I grew up reciting this poem by Edgar A Guest entitled “Don’t Quit.”
When things go wrong, as they sometimes will,
When the road you’re trudging seems all uphill,
When funds are low and the debts are high,
And you want to smile but you have to sigh,
When care is pressing you down a bit,
Rest if you must, but don’t you quit.
Life is queer with its twists and turns,
As every one of us sometimes learns,
And many a failure turns about,
When he might have won if he’d stuck it out.

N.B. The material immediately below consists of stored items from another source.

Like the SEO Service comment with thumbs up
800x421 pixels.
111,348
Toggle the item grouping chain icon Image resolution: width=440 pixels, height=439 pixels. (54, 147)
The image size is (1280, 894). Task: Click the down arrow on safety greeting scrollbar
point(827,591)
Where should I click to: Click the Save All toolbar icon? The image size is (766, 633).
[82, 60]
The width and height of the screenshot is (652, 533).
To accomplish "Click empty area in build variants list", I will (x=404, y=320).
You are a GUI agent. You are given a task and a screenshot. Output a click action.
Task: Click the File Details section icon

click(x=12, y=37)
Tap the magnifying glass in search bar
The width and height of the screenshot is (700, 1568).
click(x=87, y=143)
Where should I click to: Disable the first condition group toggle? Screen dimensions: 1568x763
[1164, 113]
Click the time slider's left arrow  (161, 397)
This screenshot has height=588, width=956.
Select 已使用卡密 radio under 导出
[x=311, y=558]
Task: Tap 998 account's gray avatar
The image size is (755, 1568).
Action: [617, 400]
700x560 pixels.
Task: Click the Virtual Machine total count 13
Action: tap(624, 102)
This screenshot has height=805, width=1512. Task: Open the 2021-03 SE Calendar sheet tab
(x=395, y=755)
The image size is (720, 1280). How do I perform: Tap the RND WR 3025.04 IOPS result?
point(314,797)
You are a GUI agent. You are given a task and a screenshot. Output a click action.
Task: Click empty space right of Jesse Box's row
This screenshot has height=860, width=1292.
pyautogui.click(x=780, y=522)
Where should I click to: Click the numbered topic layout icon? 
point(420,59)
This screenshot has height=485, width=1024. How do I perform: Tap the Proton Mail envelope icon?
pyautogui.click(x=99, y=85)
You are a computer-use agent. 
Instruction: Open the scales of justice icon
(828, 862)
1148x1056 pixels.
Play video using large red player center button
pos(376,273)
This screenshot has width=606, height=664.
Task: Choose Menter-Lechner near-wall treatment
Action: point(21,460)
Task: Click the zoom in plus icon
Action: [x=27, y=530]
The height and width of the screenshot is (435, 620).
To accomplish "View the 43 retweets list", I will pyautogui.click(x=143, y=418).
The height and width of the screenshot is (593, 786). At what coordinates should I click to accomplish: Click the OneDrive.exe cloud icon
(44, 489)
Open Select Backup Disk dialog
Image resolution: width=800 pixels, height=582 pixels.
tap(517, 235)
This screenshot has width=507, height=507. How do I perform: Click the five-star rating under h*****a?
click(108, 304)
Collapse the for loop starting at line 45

Don’t give up, though the pace seems slow –
You may succeed with another blow.
Often the goal is nearer than
It seems to a faint and faltering man;
Often the struggler has given up
When he might have captured the victor’s cup,
And he learned too late, when the night slipped down,
How close he was to the golden crown.
Success is failure turned inside out –
The silver tint of the clouds of doubt,
And you never can tell how close you are –
It may be near when it seems afar;
So stick to the fight when you’re hardest hit –
It’s when things seem worst that you mustn’t quit.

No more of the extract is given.